Nowhere has this been more dramatically demonstrated than last week in Prince Edward Island, a province of only 140,000 individuals and about 235 physicians
Dr. Trevor Jain (@Jainbrae), is an ER physician at the Queen Elizabeth Hospital in Charlottetown, the province’s largest acute care facility. On August 27, he posted a series of tweets expressing concerns about staffing levels in the hospital’s ER noting that one physician had quit and another was considering leaving over safety concerns. Now, Dr. Jain is not highly active on the Twitter and at the time of these tweets he had about 250 followers and had fewer than 450 tweets to his credit.

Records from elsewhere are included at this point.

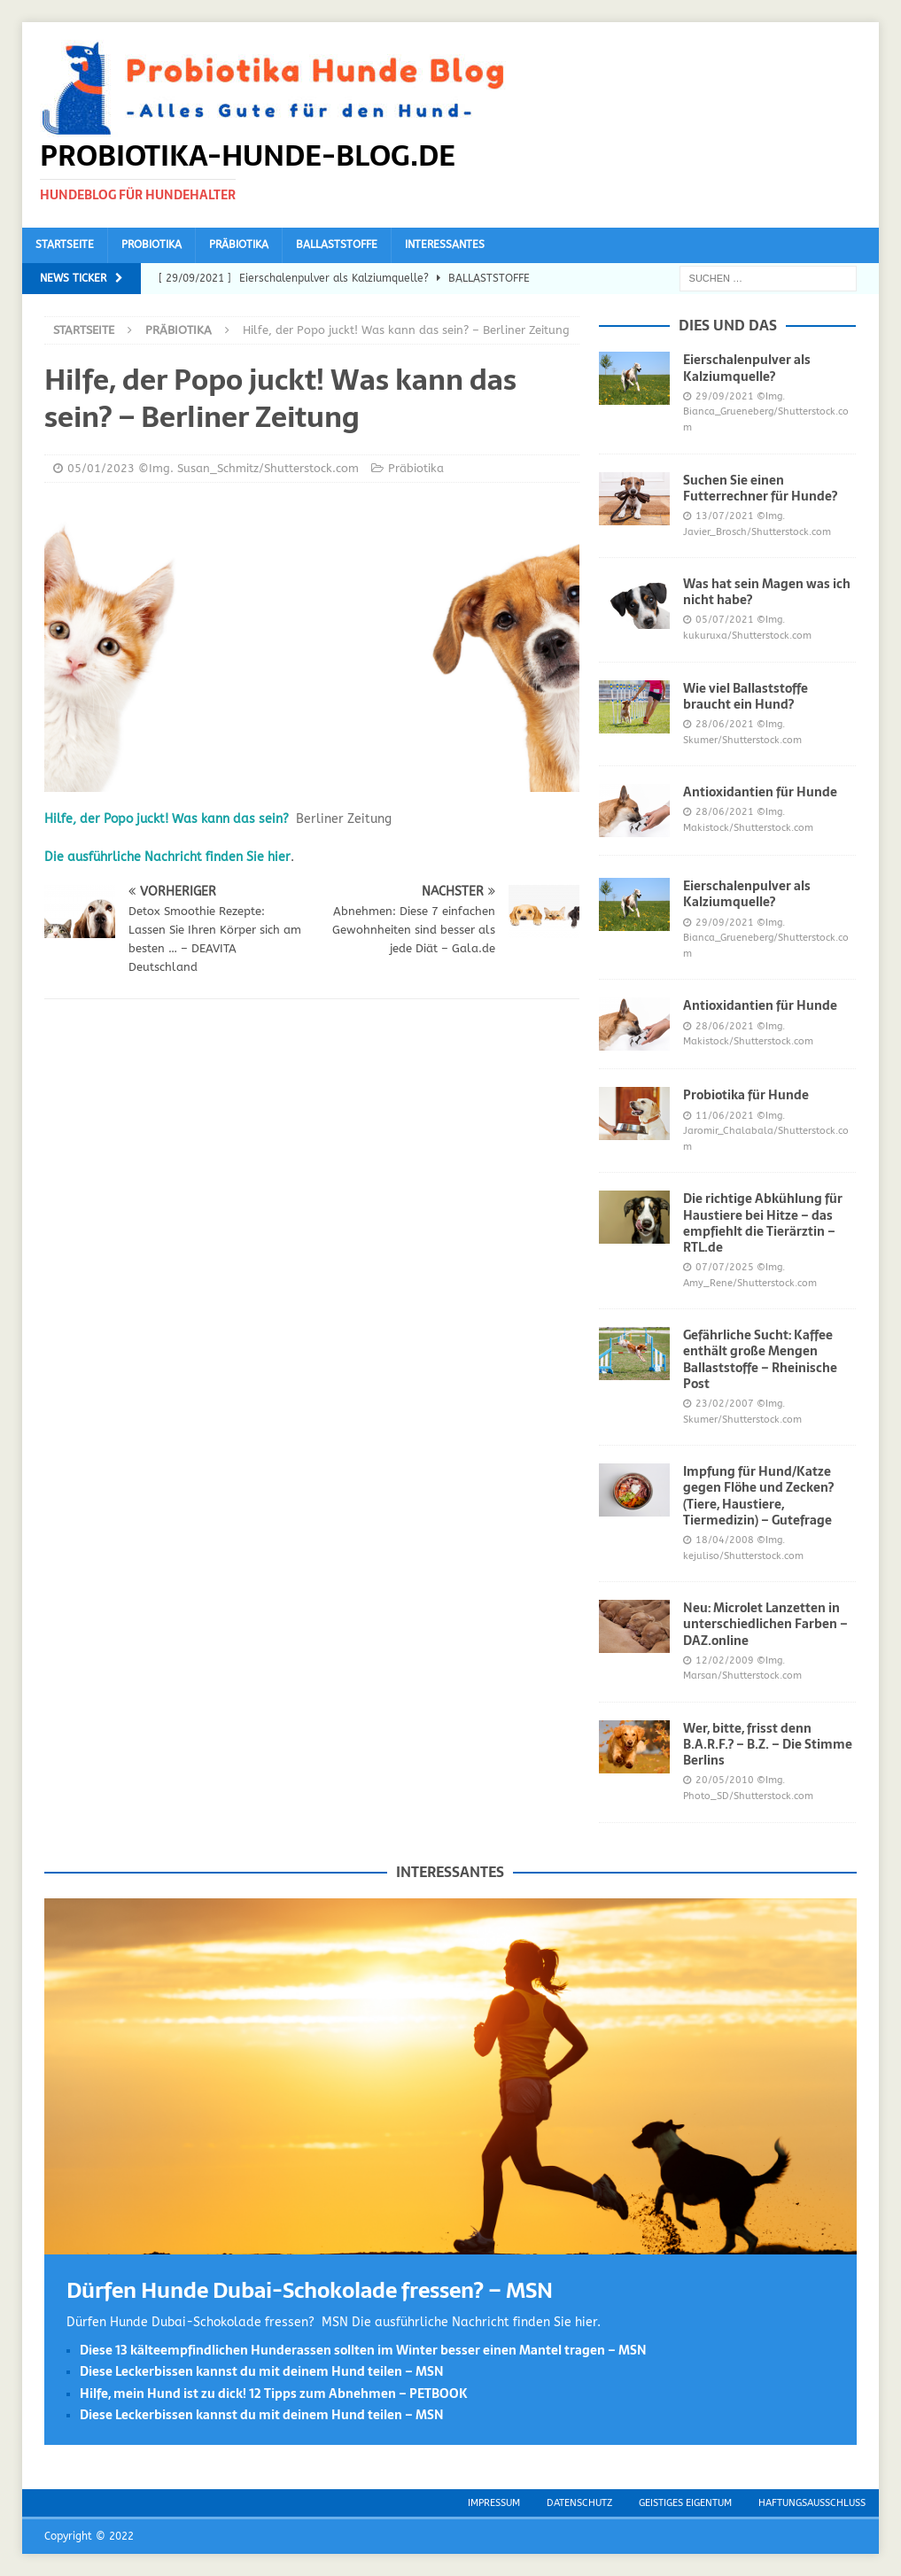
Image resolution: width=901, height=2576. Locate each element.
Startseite (64, 244)
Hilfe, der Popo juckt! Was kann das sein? (166, 818)
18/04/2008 (724, 1540)
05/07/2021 (724, 619)
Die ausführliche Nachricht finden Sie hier (167, 857)
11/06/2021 (724, 1115)
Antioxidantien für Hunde (760, 792)
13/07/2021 (724, 516)
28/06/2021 (724, 724)
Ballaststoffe (336, 244)
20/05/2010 (724, 1780)
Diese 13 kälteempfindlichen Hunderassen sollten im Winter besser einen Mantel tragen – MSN (363, 2350)
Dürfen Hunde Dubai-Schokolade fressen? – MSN (309, 2290)
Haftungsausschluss (812, 2503)
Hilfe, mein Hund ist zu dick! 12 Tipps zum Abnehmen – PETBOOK (274, 2393)
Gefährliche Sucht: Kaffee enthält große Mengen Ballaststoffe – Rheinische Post (760, 1359)
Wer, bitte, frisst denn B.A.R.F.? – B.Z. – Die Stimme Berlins (767, 1744)
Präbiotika (238, 244)
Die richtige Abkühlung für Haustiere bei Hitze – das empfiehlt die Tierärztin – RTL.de (763, 1223)
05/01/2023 (101, 468)
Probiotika (151, 244)
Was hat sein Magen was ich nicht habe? (767, 591)
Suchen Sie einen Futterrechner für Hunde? (760, 488)
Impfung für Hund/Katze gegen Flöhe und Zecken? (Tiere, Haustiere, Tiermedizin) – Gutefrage (758, 1496)
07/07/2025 (724, 1267)
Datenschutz (579, 2503)
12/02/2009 (724, 1660)
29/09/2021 (724, 396)
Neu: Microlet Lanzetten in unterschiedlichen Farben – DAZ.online (765, 1623)
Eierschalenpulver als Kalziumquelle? (747, 367)
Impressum (494, 2503)
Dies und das (728, 325)
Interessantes (445, 244)
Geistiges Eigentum (685, 2503)
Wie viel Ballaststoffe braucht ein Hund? (745, 696)
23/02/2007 (724, 1403)
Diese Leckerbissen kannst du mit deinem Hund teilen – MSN (262, 2371)
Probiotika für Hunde (746, 1095)
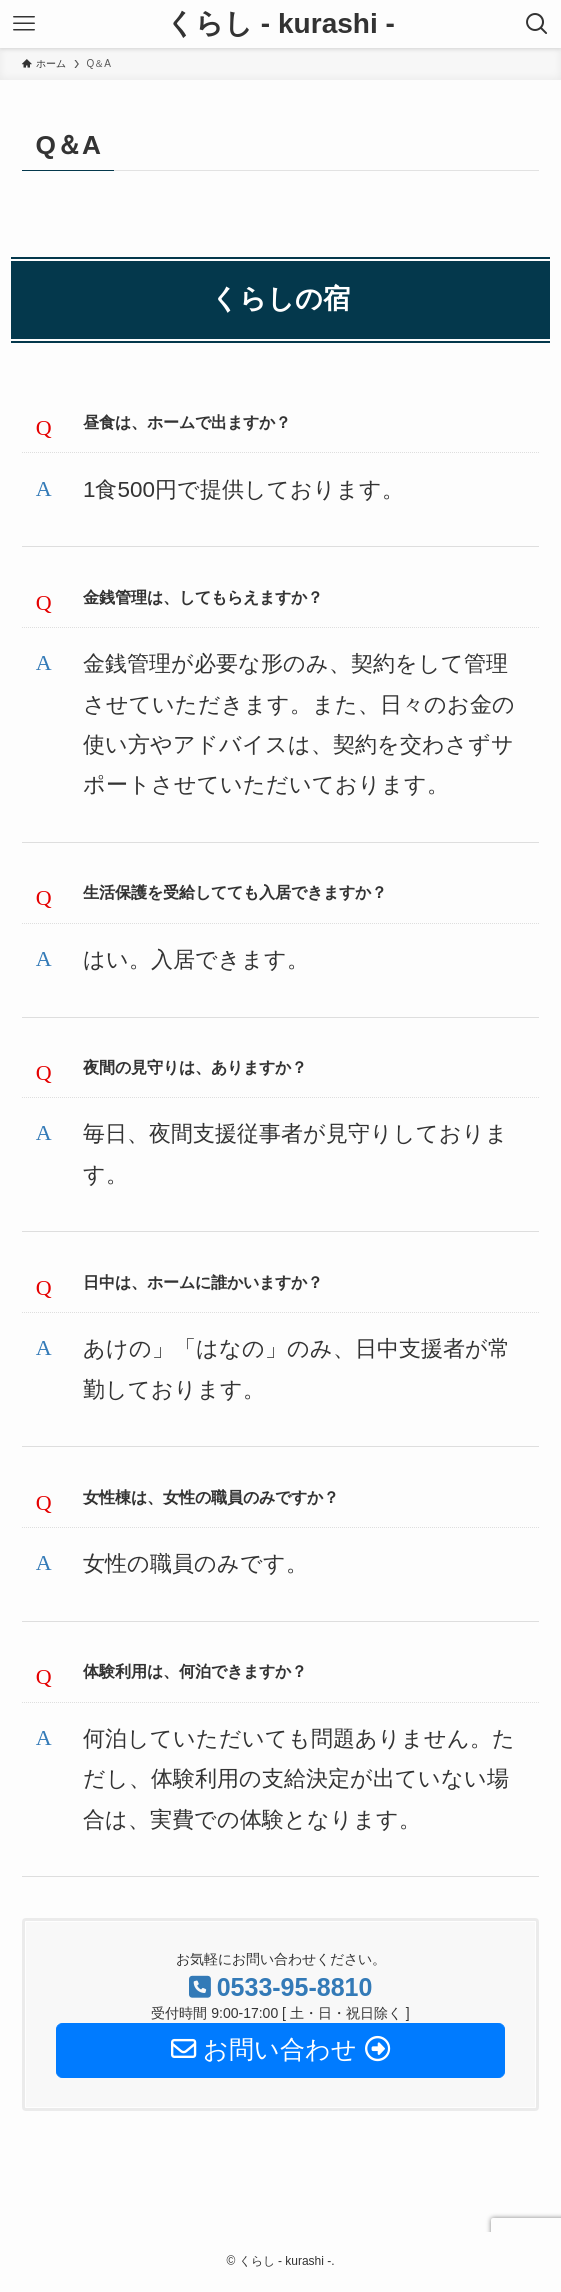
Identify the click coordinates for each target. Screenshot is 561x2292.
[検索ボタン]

However, the tweets came to the attention of the regional CBC news bureau which wrote a story based solely on their contents, as Dr. Jain declined to be interviewed. In the story, the hospital’s medical director admitted the staffing situation in the ER had caused “considerable consternation” but was only temporary. The story in almost identical form was picked up by the other major network in the province as well as the province’s only daily newspaper.
Dr. Jain has told us he has been criticized for using Twitter to express his concerns but he is unrepentant. Certainly, I am sure many in the hospital bureaucracy would have preferred him to have gone through the proper channels to express his views. Without knowing the specifics of the hospital policies or bylaws on this topic it is hard to say whether Dr. Jain was actually doing something that was formally forbidden. Given that many hospitals in Canada continue to lack social media policies, it may be that guidance or rules in this area were lacking.
While Dr. Jain may be on the receiving end of criticism for the approach he took, it is undeniable that it was effective. Numerous messages of support have appeared in his Twitter feed and the CBC news story was retweeted by many, including possibly the globe’s most active social media physician advocate Dr. Berci Meskó, who at last count had 33,678 followers.
This situation serves as a case study to how – without ever communicating with established media – a physician can bring attention to a local health care issue he feels is of concern. Given the growing concern in Canada about undue restrictions placed on the right of physicians to speak out about such issues by local authorities, here again, surely we have a demonstration that social media is changing the playing field.